One such individual is Javier Flores, whose story was featured in The Washington Post this past weekend. For Flores, a 31-year-old factory worker who most recently resided in Akron, Ohio, the president’s decision to delay action meant deportation.
From The Washington Post:
In June, he had watched on TV as President Obama promised he would stop deporting certain kinds of illegal immigrants by the end of summer. The president and his staff said they would bypass Congress by issuing an executive action to help people with clean criminal records and American-citizen children — people like Javier. “This means you!” an immigration advocate had written to him, and even though Javier had already been ordered deported he believed his miracle had come. He would be able to stay with his children, ages 10, 7, 4 and 9 months. He would be able to keep his job at the window factory, where he managed 30 people and paid $850 in U.S. taxes each month. “A perfect case,” the advocate wrote again, and all Javier had to do was wait for Obama to say the things he had promised to say.
But then July turned into August, and August turned into September, and Obama decided it was more politically prudent to delay his executive action until after November’s midterm elections. So instead of being offered his reprieve, Javier was sent back to the poorest state in Mexico, where the advocate had sent him one final note. “Sorry,” it read. “Terrible timing.”
Up until his deportation back to La Mixtequita, Mexico, a village with fewer than 1,000 residents, no mail service, no Internet service, and no work, Flores had lived 13 years in Ohio. His family, a wife and four children, are all still in Ohio. His youngest child is unable to comprehend why she has not seen her father for almost a month. Indeed, Flores’s deportation was hard for even his relatives in Mexico to understand. It is baffling how a routine traffic stop could turn into deportation for someone who has lived in and contributed to his community for so many years.

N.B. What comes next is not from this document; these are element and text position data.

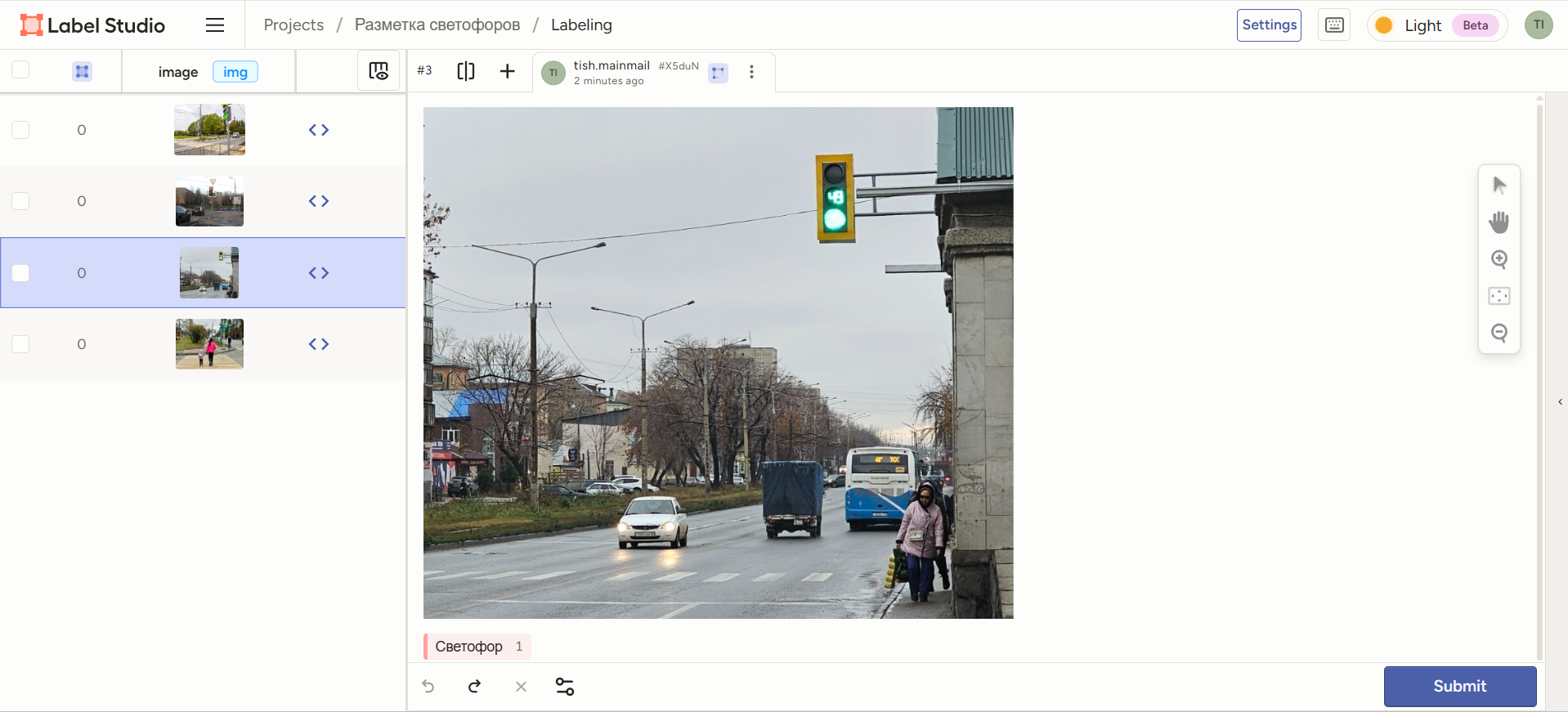Open the hamburger navigation menu

tap(215, 25)
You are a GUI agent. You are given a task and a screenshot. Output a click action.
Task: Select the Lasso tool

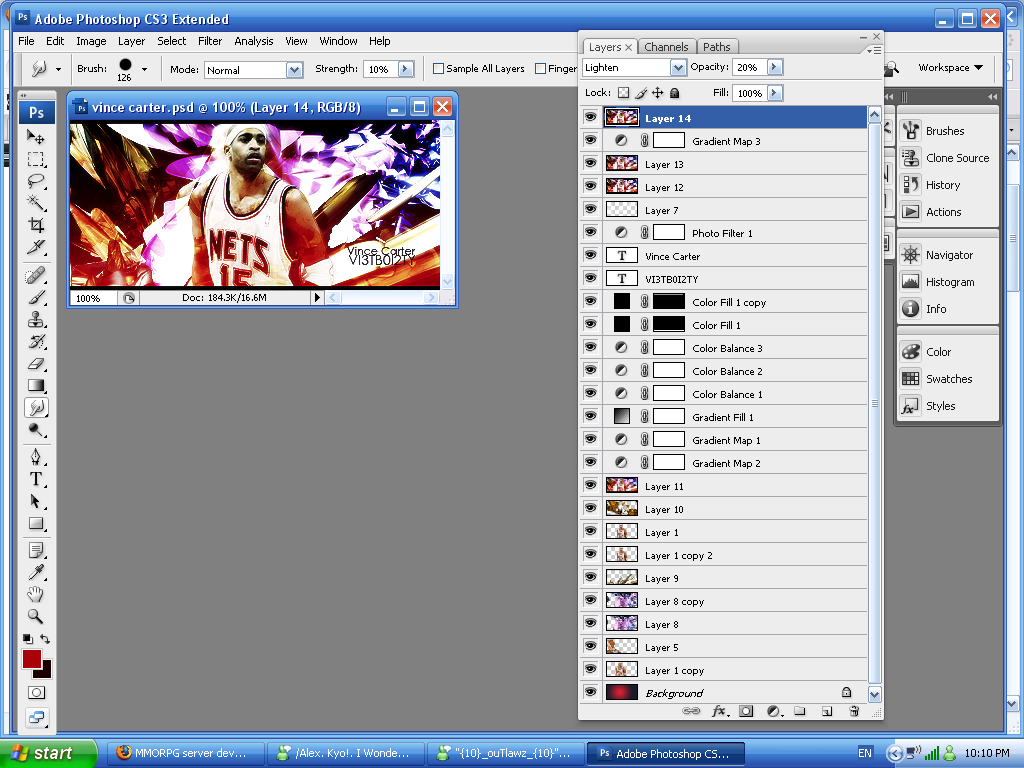(36, 181)
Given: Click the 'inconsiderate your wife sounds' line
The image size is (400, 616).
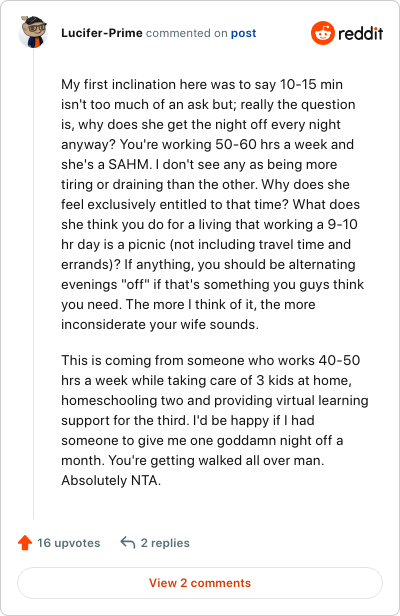Looking at the screenshot, I should [160, 324].
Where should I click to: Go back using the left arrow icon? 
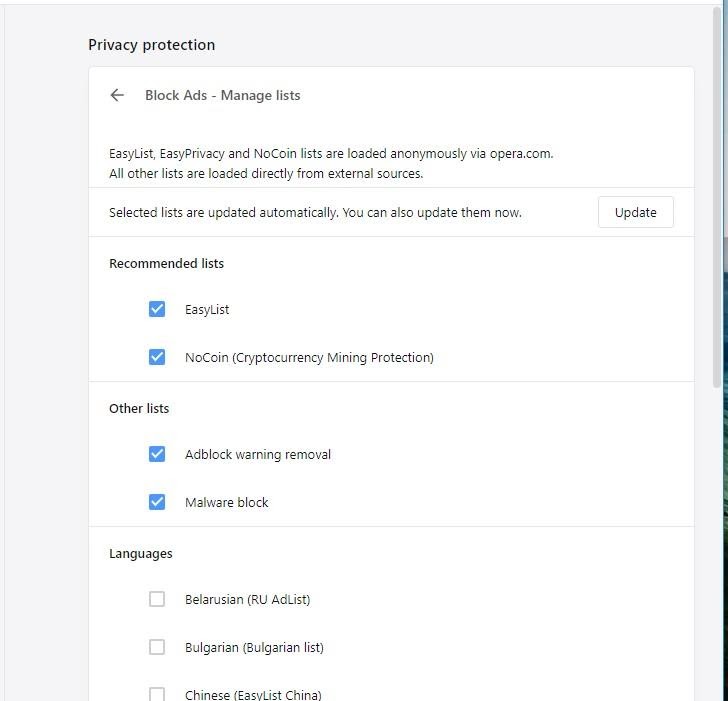coord(117,95)
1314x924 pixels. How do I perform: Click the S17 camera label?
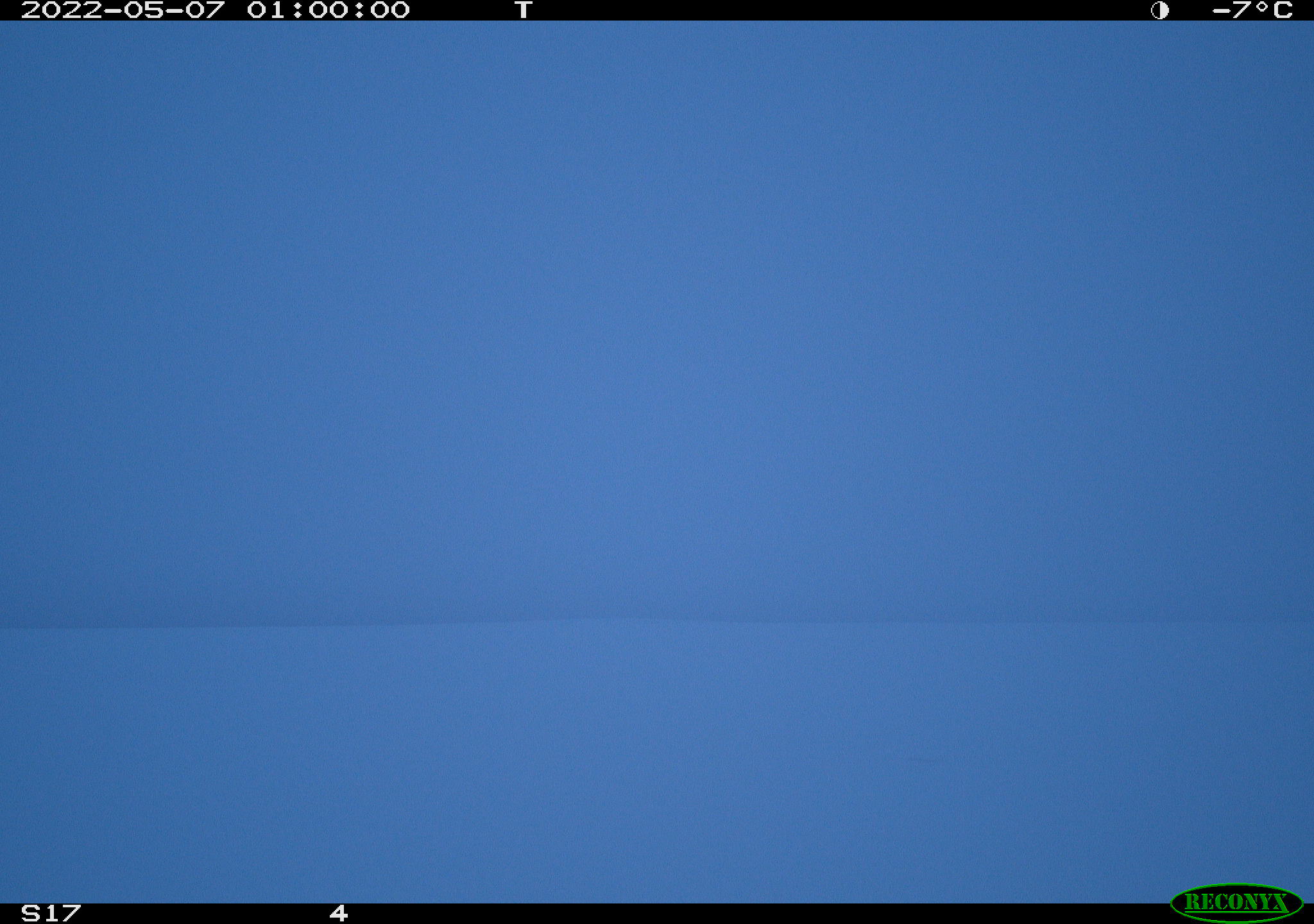tap(51, 913)
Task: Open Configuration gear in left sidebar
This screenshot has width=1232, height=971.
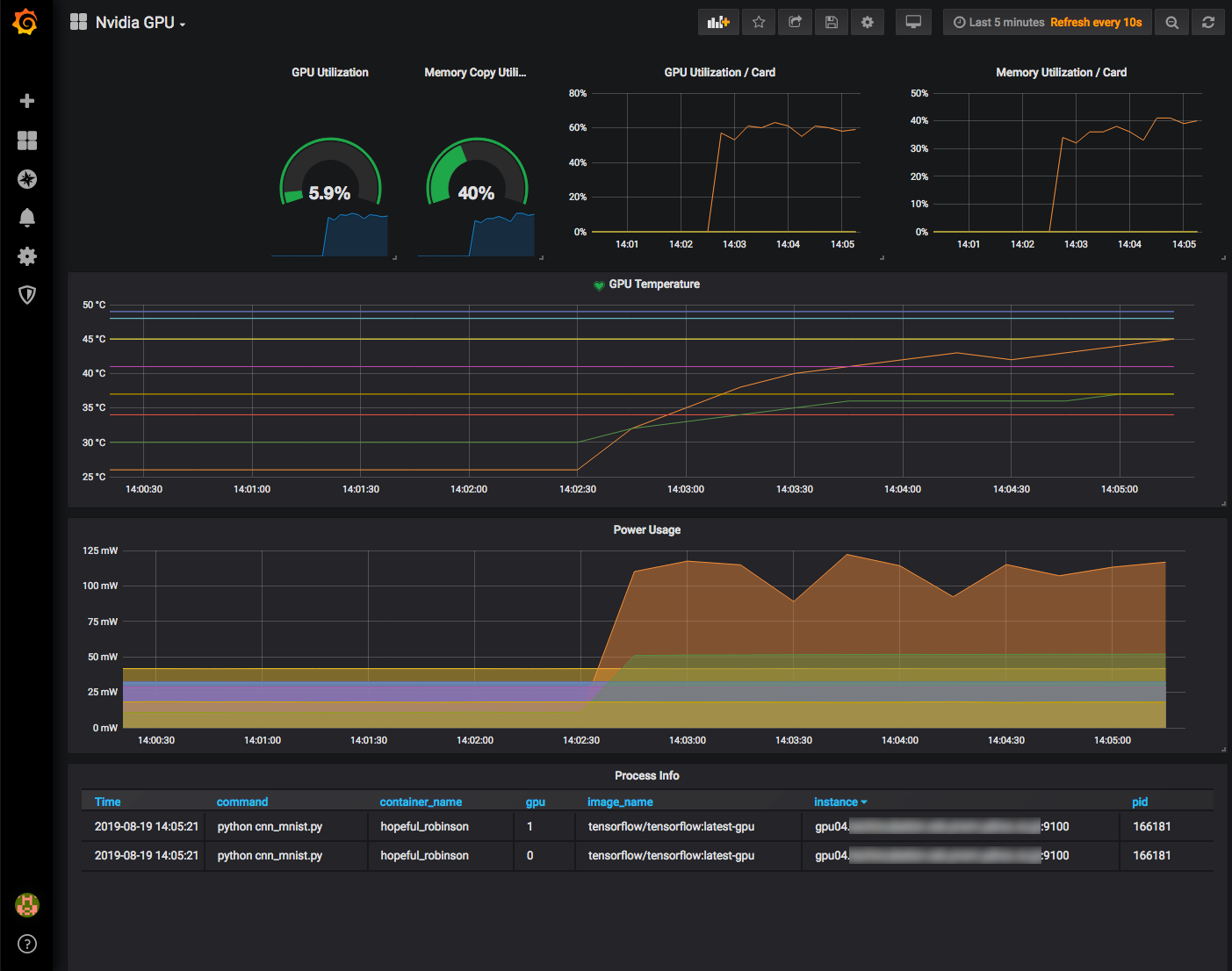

For now, Flores spends his days sometimes harvesting limes in a small orchard, but mostly contemplating his next steps, mulling over an attempt to return to Ohio, desperate for any solution that will reunite him with his family that needs him so sorely. It’s a heartbreaking and unfortunate situation that could have been averted had Congress or the president done the hard work necessary to finally bring some sanity back to our immigration system. There are millions of others who could avoid the same fate when President Obama makes a big and bold announcement after the midterm elections.